Forgetting about the possibility of
it being an acid, he smacked his hand flat against the rounded outside corner
of the sink. The human body being what it is, he knew that, although it was a
bit of a stretch, that his hands were in a type of praying position and that
they were directly opposite each other on each side of this sink that could
have been no thicker than 1/16 of an inch. He should be poking his left hand
with the pencil but he could feel nothing.
Nothing.
He shimmied the pencil back and
forth a few times and jumped when he realized that he could not only hear the
tick-ticking as the wood tapped on the metal edges of the sink, but he could
feel the vibration made by each click with his left hand. The vibration was centered
almost directly on his palm but there was no pencil to be found.

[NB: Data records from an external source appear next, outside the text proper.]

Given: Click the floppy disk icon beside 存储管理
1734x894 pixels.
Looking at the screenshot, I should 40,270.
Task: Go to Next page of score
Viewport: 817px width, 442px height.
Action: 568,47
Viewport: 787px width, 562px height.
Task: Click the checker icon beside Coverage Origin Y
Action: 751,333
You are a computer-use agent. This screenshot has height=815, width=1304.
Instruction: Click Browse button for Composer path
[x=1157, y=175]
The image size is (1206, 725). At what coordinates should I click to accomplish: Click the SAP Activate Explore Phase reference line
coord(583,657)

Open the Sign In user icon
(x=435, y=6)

He had lost his mind plain and
simple. The hours he had put into this project had taken their toll and his
mind had simply taken a leave of absence for a few hours. The human mind is an
incredible organ. Children more so than adults, but it retains a remarkable
ability to submit in cases where it should actually go insane. A human
confronted by a huge glowing cow suddenly appearing over the breakfast table
one morning would either go insane, or after a few minutes of pinching
themselves to make sure they were not asleep, would simply accept that it
happened and get on with it.
Charles Best’s mind found a middle
road in a form his mind always found helpful and familiar. Analysis. He was dog-tired,
he was overworked, he was stressed, he had inhaled the puff of smoke from the
results of his molecular de-bonding experiments and all these factors had
combined to produce a hallucinogenic state where he was unsure of his own
reality.
He was seeing things.
His mind, secure in the obvious
conclusion, ordered his had to put down the pencil and go to bed, to which he
gladly complied.
**************
He did not remember going to bed,
but he awoke still wearing his lab clothes in the cot provided by the
university. He felt refreshed, relaxed and confident his mind was back to full
batteries.
He walked over to the sink and
glanced in.
The small hole from last night was
gone. He rapped the side of the sink as a final confirmation and was
rewarded with the hollow bong of the
steel sink
Repeats experiment, creates goop
and pours it in the sink again. Big hole. Same effect.